26.2.10

Zoologia jurídica

O Direito tem esta coisa notável é ser uma invenção humana. Alguns iludem-se a procurar-lhe uma razoabilidade para além do voluntarismo autoritário, outros uma antropologia que o retire como grandeza da estante trivial das banais coisas sociológicas. Coitados deles.
Vem isto a propósito desta notícia: «Dois jovens de Matsinho, Gondola, centro de Moçambique, foram apanhados pela polícia a manter relações sexuais com uma cabra e agora os donos do animal exigem indemnização e casamento. O caso está em tribunal».

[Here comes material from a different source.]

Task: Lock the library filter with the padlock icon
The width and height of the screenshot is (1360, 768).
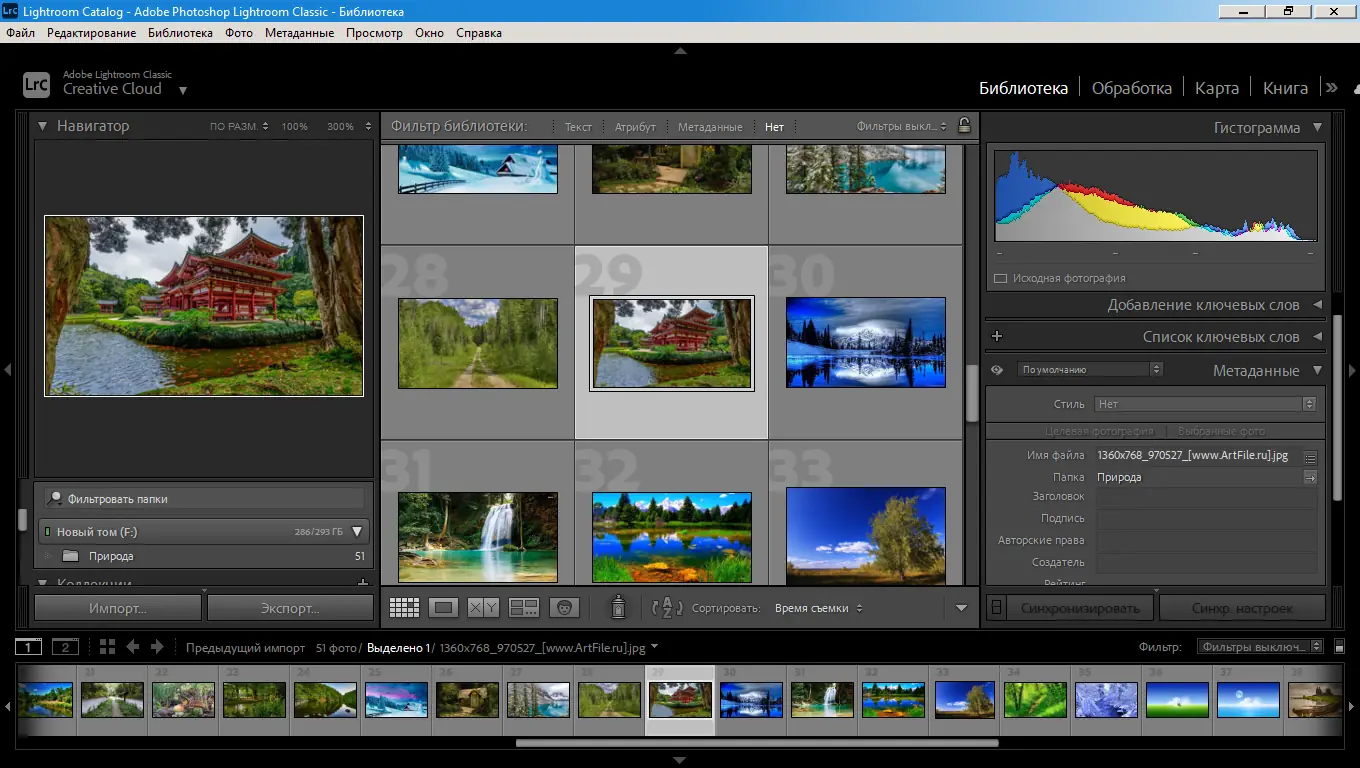Action: tap(964, 126)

Mas vem sobretudo ainda mais a propósito desta segunda parte da mesma notícia: «"Recebi o caso e já remeti ao tribunal. Mas os jovens serão ouvidos em juízo por furto simples qualificado e não necessariamente por prática sexual, pois a nossa Constituição não acomoda este tipo de acto", disse à Agência Lusa Leonides Mapasse. Fora do processo-crime, acrescentou o magistrado, o ofendido (proprietário da cabra) pode intentar processo civil e moral contra os dois jovens pela prática sexual com a cabra».
Ora ante esta inconstitucionalidade por omissão, segundo a qual a Lei Fundamental de Moçambique não protege as cabras de serem fornicadas, que tolo sou quando me ria, há algum tempo, porque um maduro procurador da República se lembrou de acusar alguém de furto porque as suas ovelhas pastavam no prado de um vizinho. «Crime que se consumava por regurgitação», casquinou o advogado que por causa do chiste levou com uma participação disciplinar.
Ora Portugal tem muitos defeitos. Mas defende melhor as suas ovelhas penalmente do que Moçambique as suas cabras constitucionalmente.